Work required:
Reproduce the full listing below with each "Instruction" changed to "Directive" and everything else left as is. Omit the pictures.

Items:
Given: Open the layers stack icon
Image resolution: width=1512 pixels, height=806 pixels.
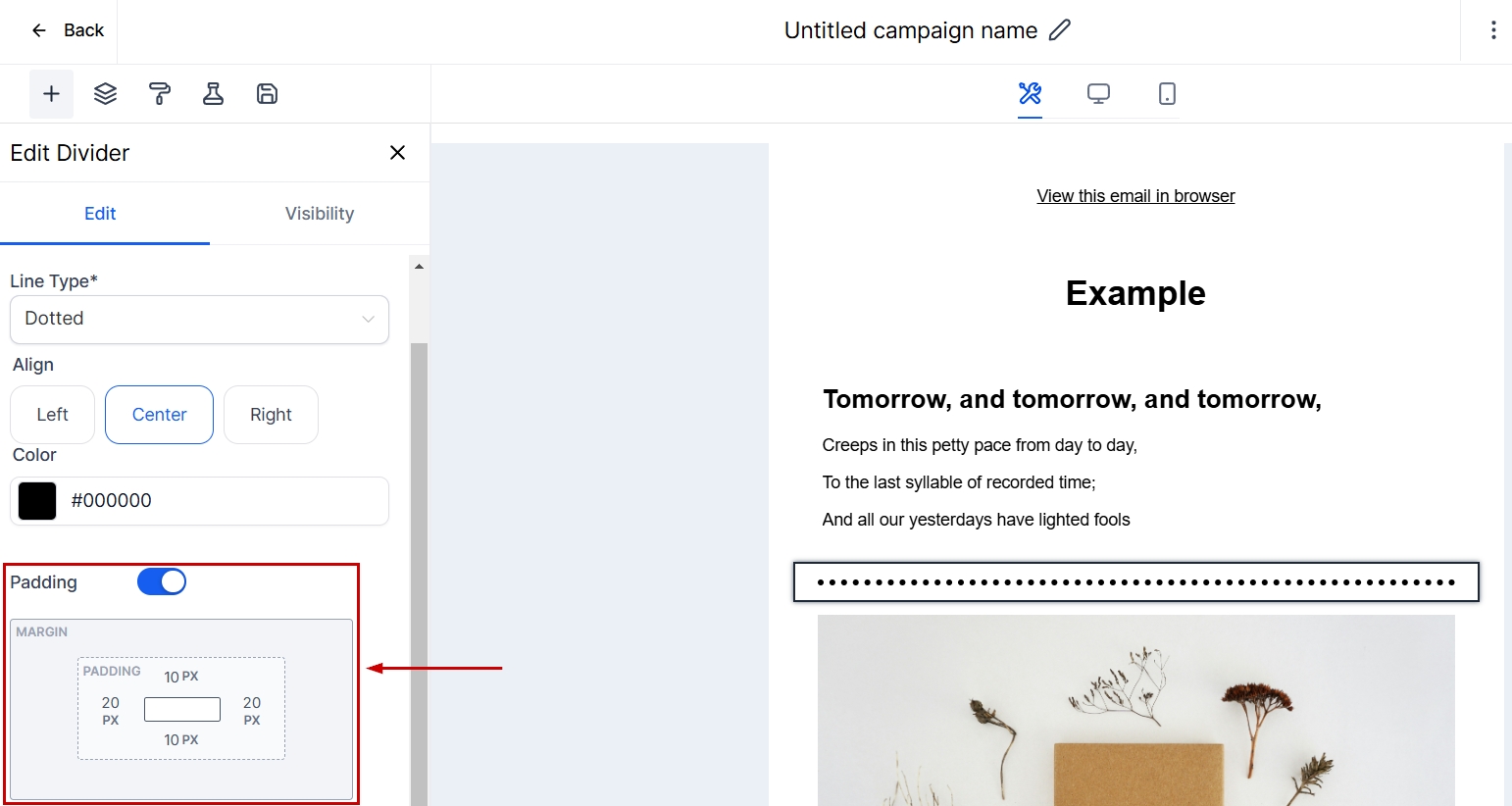Looking at the screenshot, I should point(105,94).
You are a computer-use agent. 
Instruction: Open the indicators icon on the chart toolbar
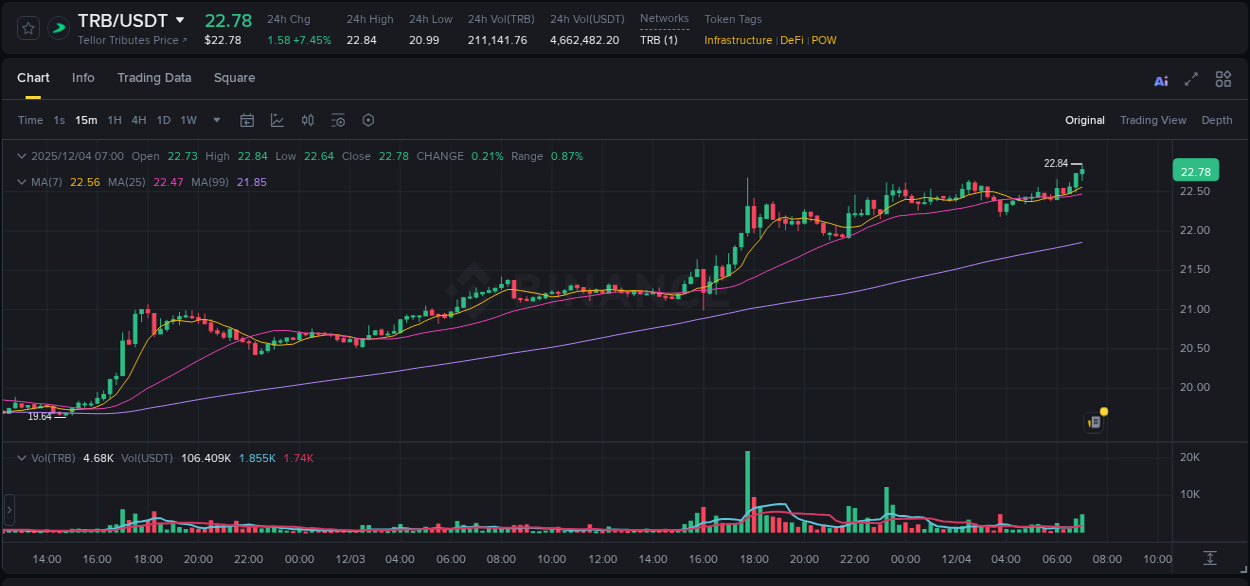click(x=307, y=120)
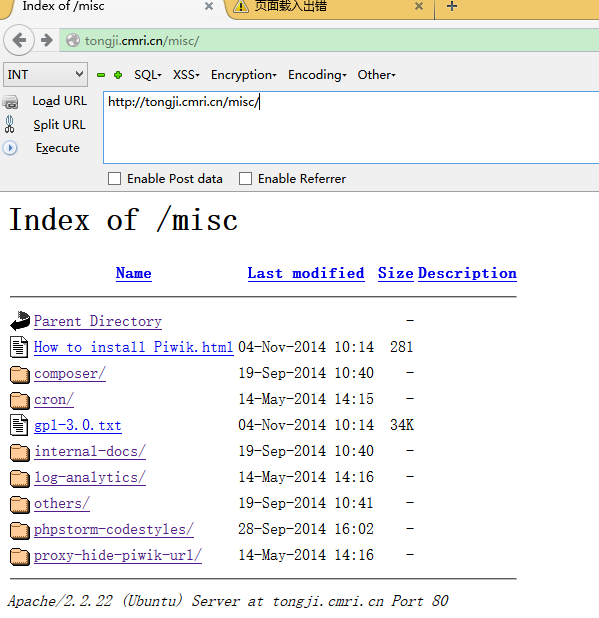Image resolution: width=599 pixels, height=618 pixels.
Task: Click the composer folder icon
Action: [x=19, y=374]
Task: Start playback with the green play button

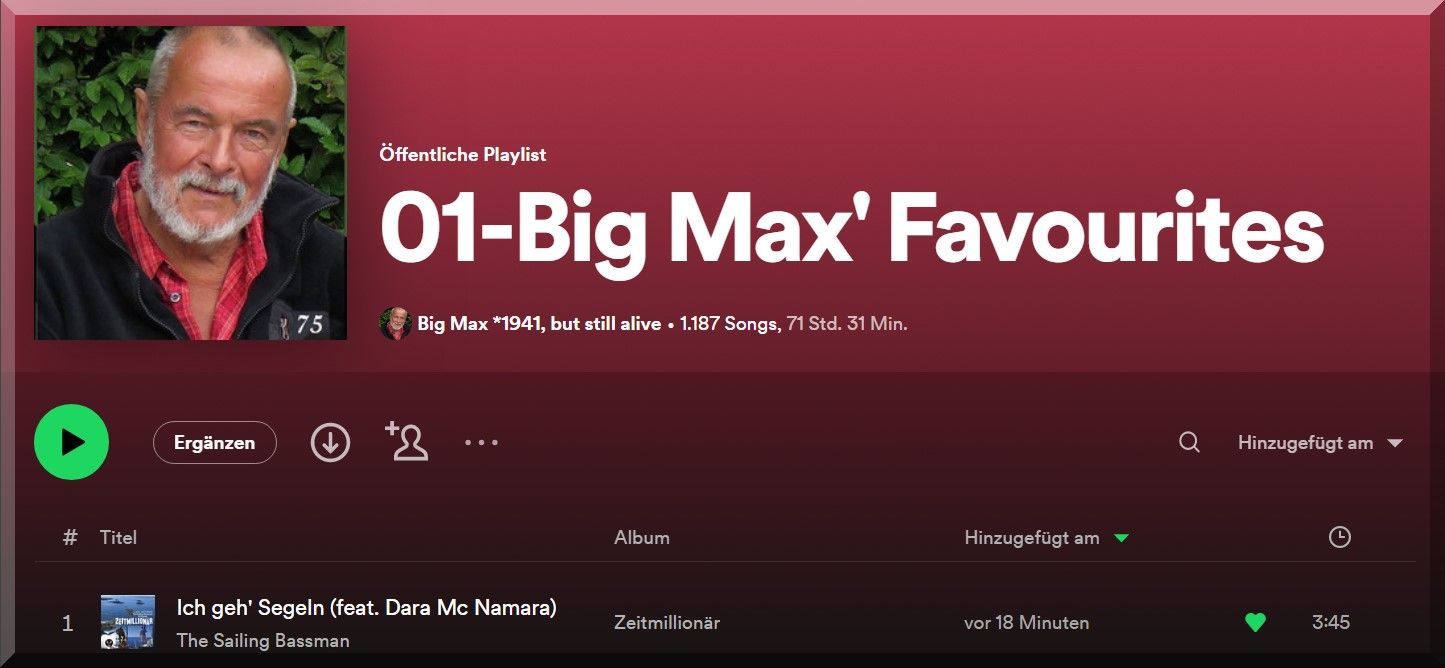Action: pos(71,442)
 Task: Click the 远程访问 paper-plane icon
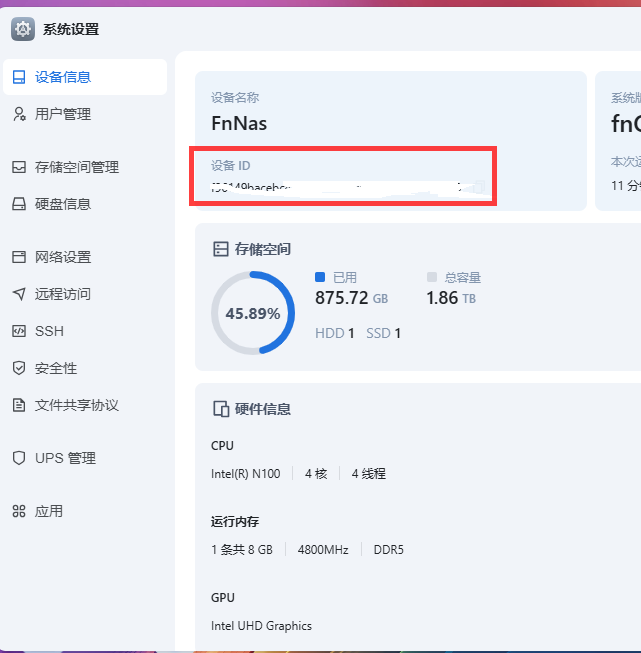click(19, 294)
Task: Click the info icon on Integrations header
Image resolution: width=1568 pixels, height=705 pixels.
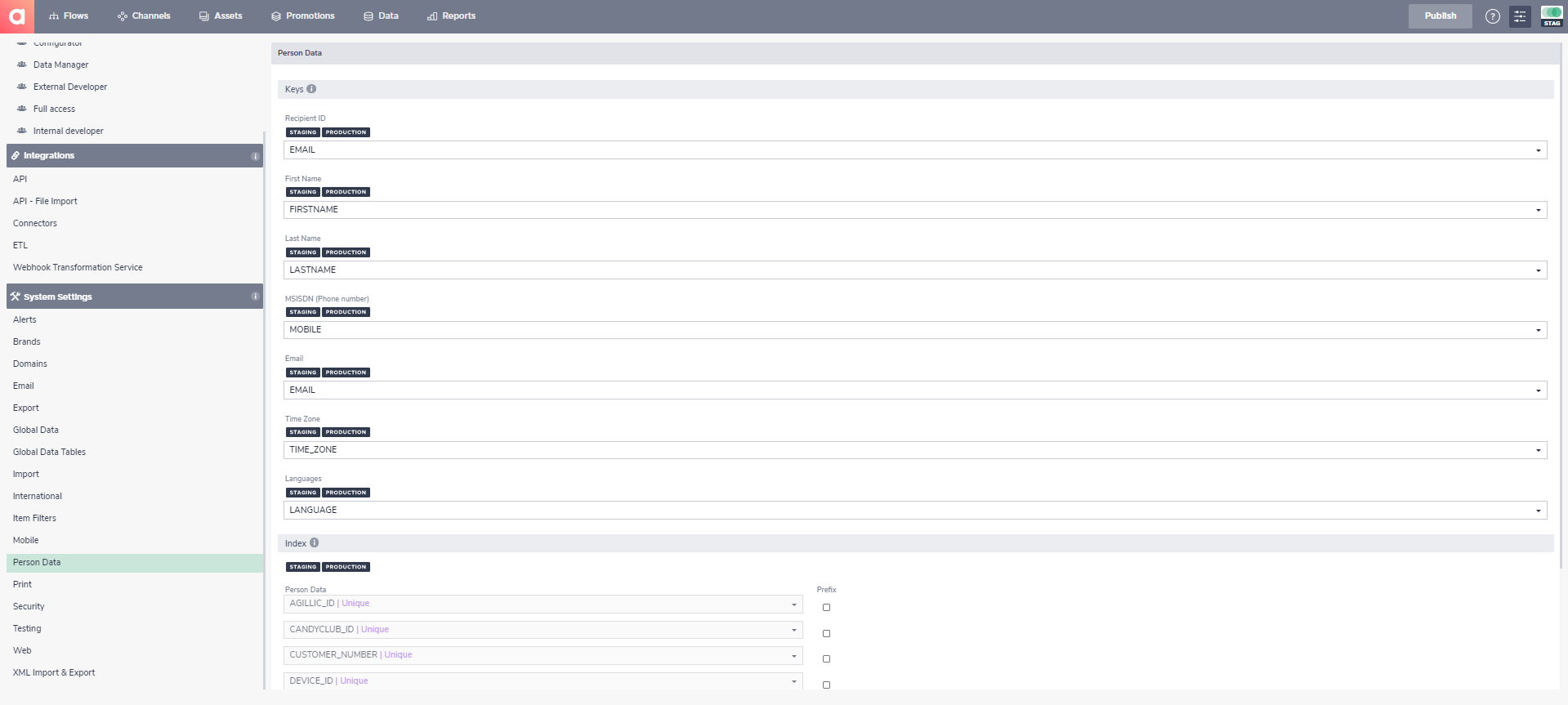Action: [x=255, y=156]
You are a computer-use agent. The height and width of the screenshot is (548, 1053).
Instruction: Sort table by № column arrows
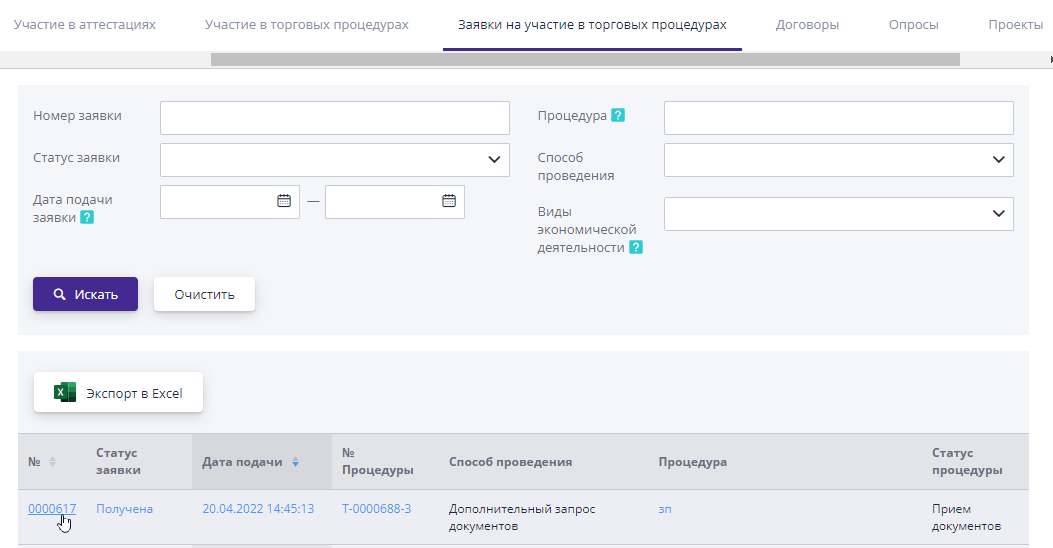tap(53, 462)
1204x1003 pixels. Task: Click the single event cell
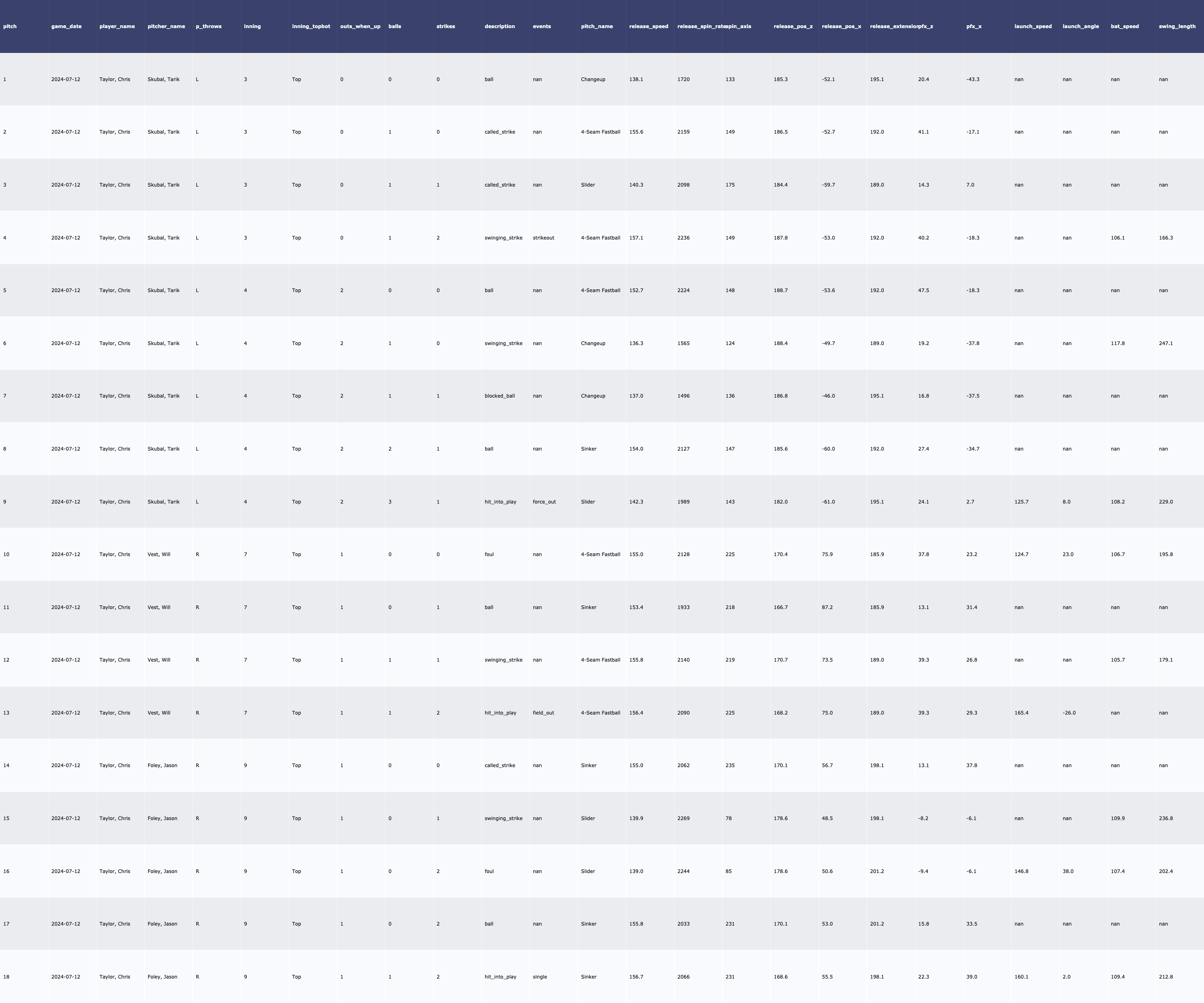click(539, 977)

Finished task:
Given: Open the layers stack icon
Image resolution: width=1512 pixels, height=806 pixels.
Looking at the screenshot, I should point(105,94).
You are a computer-use agent. 
Directive: Open the indicators icon on the chart toolbar
click(x=307, y=120)
Image resolution: width=599 pixels, height=618 pixels.
Task: Click the composer folder icon
Action: [x=19, y=374]
Task: Start playback with the green play button

Action: pos(71,442)
 Task: Click the 远程访问 paper-plane icon
click(19, 294)
Task: Click the info icon on Integrations header
Image resolution: width=1568 pixels, height=705 pixels.
Action: [x=255, y=156]
You are a computer-use agent. The height and width of the screenshot is (548, 1053).
Directive: Sort table by № column arrows
tap(53, 462)
1204x1003 pixels. Task: Click the single event cell
click(539, 977)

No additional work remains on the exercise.